Welcome to the first installment in our “Will She Dig It?” series. Here, we’ll take a look at some iconic vehicles that were, whether accurately or not, deemed by some to be chick magnets. Our series begins with the mid-1980s Pontiac Fiero, naturally.
Before he even took over as the high school football coach in our small North Dakota town, here’s what we knew about Coach Hogan: he was a former college jock who wore short-shorts bearing the unmistakable outline of his dick, he apparently was something of a poonhound, and he drove a Fiero. Each of these facts heavily informed what we assumed about the others.
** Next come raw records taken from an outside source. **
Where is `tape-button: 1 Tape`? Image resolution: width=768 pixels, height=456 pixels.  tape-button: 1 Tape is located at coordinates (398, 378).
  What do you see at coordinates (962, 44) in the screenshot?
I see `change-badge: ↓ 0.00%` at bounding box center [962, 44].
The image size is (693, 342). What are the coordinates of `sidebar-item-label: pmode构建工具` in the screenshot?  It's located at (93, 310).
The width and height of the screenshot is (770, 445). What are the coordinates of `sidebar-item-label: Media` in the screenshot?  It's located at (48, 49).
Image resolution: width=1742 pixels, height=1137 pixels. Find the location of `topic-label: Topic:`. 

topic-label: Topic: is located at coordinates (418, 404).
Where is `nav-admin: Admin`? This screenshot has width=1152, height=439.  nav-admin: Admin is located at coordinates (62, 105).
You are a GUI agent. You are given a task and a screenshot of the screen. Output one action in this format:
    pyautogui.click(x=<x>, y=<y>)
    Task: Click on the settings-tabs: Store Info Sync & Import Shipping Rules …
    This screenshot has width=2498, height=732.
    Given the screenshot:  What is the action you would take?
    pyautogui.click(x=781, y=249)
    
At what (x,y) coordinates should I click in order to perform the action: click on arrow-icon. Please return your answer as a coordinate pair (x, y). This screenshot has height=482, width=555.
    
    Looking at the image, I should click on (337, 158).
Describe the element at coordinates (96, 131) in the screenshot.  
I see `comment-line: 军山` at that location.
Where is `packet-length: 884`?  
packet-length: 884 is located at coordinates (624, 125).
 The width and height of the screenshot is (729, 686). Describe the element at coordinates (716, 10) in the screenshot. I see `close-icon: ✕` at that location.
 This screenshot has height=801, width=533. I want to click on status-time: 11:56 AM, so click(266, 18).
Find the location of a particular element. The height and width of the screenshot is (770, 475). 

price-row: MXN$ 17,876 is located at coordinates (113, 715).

It was 1989 when Coach Hogan and his Fiero happened upon our shitty little town. Since my brother was something of a gridiron hero in a town that treated anything above soul-crushing mediocrity like it was goddamn royalty, he was among the first to meet Coach Hogan, a summit that inevitably took place on the freshly buffed hood of the Fiero.
To be liked by Coach Hogan meant that you got a ride in the Fiero, and since it was the only model of its kind in town, it was treated with a bit more love than it probably should have been. It had flip-up headlights and speakers embedded in the seats’ headrests–The eighties, ladies and gentlemen!–but given the way that the schoolkids would talk, it might’ve had a fucking flux capacitor as well. Such was the mystique of the Fiero.
The answer to whether chicks were digging Hogan’s Fiero during the summer of 1989 is almost comically obvious. It was quirky and scuzzy in a way that was on-the-nose for an era where every comedy film ended with a blowout party or a musical performance. It was also uniquely suited to driveway carwashes, to the point where the lack of a Def Leppard Hysteria cassette as a standard feature was a failure of the highest order. So, yes, chicks dug the Fiero.
Unfortunately, the ensuing years haven’t been particularly kind to Pontiac’s wedge-shaped curiosity. When any car is described as being “of its time,” you can pretty safely assume that it’s remembered with a fair bit of cynicism, and this is pretty much the only way that anyone talks about the Fiero anymore. It was actually somewhat forward-thinking when it was released, with plastic body panels and excellent fuel economy. In popular opinion, however, it’s remembered thusly: as a throbbing, Me-Decade punchline that Journey fans would drive while they got a dry handjob from the babysitter. They were promoted by none other than Hall & Oates. Oh, and they caught on fire. Like, all the damn time.
Whether fairly deserved or not, the Fiero’s dwindling social cachet says every bit as much about the era that spawned it as it does about the car itself. The list of cultural items that escaped the grotesque neon hues of the 1980s without enduring constant ridicule is pretty brief: the Talking Heads, Bill Murray, and that’s about it. The Fiero’s reputation is just another casualty of an era that most would rather act like they knew was stupid all along.
In 1988, citing slumping sales figures and some well-publicized production issues (Read: Fire!), GM brought the axe down on the Fiero after only five years of production. And, despite its notoriety for being a too-heavy, underperforming and highly-flammable relic, the Fiero still maintains something of a parallel legacy as a memorable and earnest failure.
Of course, answering whether or not it’s memorable isn’t why we’re here, is it? So, in regard to the Pontiac Fiero: Will she dig it? Unless she’s a single mom in a one-cop town thirty miles from the Canadian border–or a high school jock who only wants to listen to Journey with the new football coach–she probably will not.